*What to work on:* What is needed here is an exact copy of all the records below.

*Supplied information:*
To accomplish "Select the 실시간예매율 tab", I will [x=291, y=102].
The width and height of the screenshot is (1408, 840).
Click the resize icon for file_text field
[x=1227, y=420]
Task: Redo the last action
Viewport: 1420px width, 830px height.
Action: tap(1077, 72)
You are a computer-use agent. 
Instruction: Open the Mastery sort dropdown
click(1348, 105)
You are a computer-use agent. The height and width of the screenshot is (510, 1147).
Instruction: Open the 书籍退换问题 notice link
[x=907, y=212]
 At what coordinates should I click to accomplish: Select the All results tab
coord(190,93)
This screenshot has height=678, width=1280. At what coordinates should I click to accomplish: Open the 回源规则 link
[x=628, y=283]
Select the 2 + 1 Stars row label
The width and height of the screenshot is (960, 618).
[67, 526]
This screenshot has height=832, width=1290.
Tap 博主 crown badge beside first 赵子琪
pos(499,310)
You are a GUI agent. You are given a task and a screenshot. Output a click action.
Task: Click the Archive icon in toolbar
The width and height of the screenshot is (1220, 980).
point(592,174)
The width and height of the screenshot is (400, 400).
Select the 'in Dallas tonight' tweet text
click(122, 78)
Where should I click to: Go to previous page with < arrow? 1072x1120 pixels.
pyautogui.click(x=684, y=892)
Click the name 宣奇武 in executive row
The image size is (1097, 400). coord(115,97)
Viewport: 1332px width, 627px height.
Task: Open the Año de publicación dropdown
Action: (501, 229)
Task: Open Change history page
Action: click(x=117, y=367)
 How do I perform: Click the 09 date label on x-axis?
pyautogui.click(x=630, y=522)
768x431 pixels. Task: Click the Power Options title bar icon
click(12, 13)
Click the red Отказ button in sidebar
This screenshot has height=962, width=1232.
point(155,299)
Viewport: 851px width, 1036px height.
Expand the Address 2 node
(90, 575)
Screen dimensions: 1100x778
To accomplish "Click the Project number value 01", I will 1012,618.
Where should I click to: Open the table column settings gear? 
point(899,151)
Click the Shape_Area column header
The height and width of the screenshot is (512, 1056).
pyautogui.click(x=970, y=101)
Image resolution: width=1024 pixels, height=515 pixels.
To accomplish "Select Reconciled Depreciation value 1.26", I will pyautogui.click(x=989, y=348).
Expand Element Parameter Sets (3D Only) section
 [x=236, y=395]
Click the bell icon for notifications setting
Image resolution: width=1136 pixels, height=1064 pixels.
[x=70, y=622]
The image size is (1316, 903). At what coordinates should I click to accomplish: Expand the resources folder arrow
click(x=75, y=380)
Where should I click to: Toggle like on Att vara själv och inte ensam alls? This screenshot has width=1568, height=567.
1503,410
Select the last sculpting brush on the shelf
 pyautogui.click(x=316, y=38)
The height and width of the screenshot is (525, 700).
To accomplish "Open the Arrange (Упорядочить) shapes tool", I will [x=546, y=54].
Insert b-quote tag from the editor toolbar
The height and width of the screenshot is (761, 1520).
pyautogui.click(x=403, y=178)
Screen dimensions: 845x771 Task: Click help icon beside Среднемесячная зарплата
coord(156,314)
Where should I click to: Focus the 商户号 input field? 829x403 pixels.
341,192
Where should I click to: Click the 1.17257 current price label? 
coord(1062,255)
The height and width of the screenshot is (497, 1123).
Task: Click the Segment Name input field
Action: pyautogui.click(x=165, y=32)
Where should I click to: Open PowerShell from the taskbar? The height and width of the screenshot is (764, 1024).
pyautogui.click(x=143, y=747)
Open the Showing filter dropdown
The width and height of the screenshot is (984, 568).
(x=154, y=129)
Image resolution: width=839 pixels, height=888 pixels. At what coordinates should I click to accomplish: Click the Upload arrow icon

*Problem solution:*
To accomplish "Select the 실시간예매율 tab", I will [x=291, y=102].
The width and height of the screenshot is (1408, 840).
Click the resize icon for file_text field
[x=1227, y=420]
Task: Redo the last action
Viewport: 1420px width, 830px height.
Action: tap(1077, 72)
You are a computer-use agent. 
Instruction: Open the Mastery sort dropdown
click(1348, 105)
You are a computer-use agent. The height and width of the screenshot is (510, 1147).
Instruction: Open the 书籍退换问题 notice link
[x=907, y=212]
 At what coordinates should I click to accomplish: Select the All results tab
coord(190,93)
This screenshot has height=678, width=1280. At what coordinates should I click to accomplish: Open the 回源规则 link
[x=628, y=283]
Select the 2 + 1 Stars row label
The width and height of the screenshot is (960, 618).
[67, 526]
This screenshot has height=832, width=1290.
Tap 博主 crown badge beside first 赵子琪
pos(499,310)
You are a GUI agent. You are given a task and a screenshot. Output a click action.
Task: Click the Archive icon in toolbar
The width and height of the screenshot is (1220, 980).
point(592,174)
The width and height of the screenshot is (400, 400).
Select the 'in Dallas tonight' tweet text
click(122, 78)
Where should I click to: Go to previous page with < arrow? 1072x1120 pixels.
pyautogui.click(x=684, y=892)
Click the name 宣奇武 in executive row
The image size is (1097, 400). coord(115,97)
Viewport: 1332px width, 627px height.
Task: Open the Año de publicación dropdown
Action: (501, 229)
Task: Open Change history page
Action: click(x=117, y=367)
 How do I perform: Click the 09 date label on x-axis?
pyautogui.click(x=630, y=522)
768x431 pixels. Task: Click the Power Options title bar icon
click(12, 13)
Click the red Отказ button in sidebar
This screenshot has height=962, width=1232.
point(155,299)
Viewport: 851px width, 1036px height.
Expand the Address 2 node
(90, 575)
Screen dimensions: 1100x778
To accomplish "Click the Project number value 01", I will 1012,618.
Where should I click to: Open the table column settings gear? 
point(899,151)
Click the Shape_Area column header
The height and width of the screenshot is (512, 1056).
pyautogui.click(x=970, y=101)
Image resolution: width=1024 pixels, height=515 pixels.
To accomplish "Select Reconciled Depreciation value 1.26", I will pyautogui.click(x=989, y=348).
Expand Element Parameter Sets (3D Only) section
 [x=236, y=395]
Click the bell icon for notifications setting
Image resolution: width=1136 pixels, height=1064 pixels.
[x=70, y=622]
The image size is (1316, 903). At what coordinates should I click to accomplish: Expand the resources folder arrow
click(x=75, y=380)
Where should I click to: Toggle like on Att vara själv och inte ensam alls? This screenshot has width=1568, height=567.
1503,410
Select the last sculpting brush on the shelf
 pyautogui.click(x=316, y=38)
The height and width of the screenshot is (525, 700).
To accomplish "Open the Arrange (Упорядочить) shapes tool", I will [x=546, y=54].
Insert b-quote tag from the editor toolbar
The height and width of the screenshot is (761, 1520).
pyautogui.click(x=403, y=178)
Screen dimensions: 845x771 Task: Click help icon beside Среднемесячная зарплата
coord(156,314)
Where should I click to: Focus the 商户号 input field? 829x403 pixels.
341,192
Where should I click to: Click the 1.17257 current price label? 
coord(1062,255)
The height and width of the screenshot is (497, 1123).
Task: Click the Segment Name input field
Action: pyautogui.click(x=165, y=32)
Where should I click to: Open PowerShell from the taskbar? The height and width of the screenshot is (764, 1024).
pyautogui.click(x=143, y=747)
Open the Showing filter dropdown
The width and height of the screenshot is (984, 568).
(x=154, y=129)
Image resolution: width=839 pixels, height=888 pixels. At what coordinates should I click to accomplish: Click the Upload arrow icon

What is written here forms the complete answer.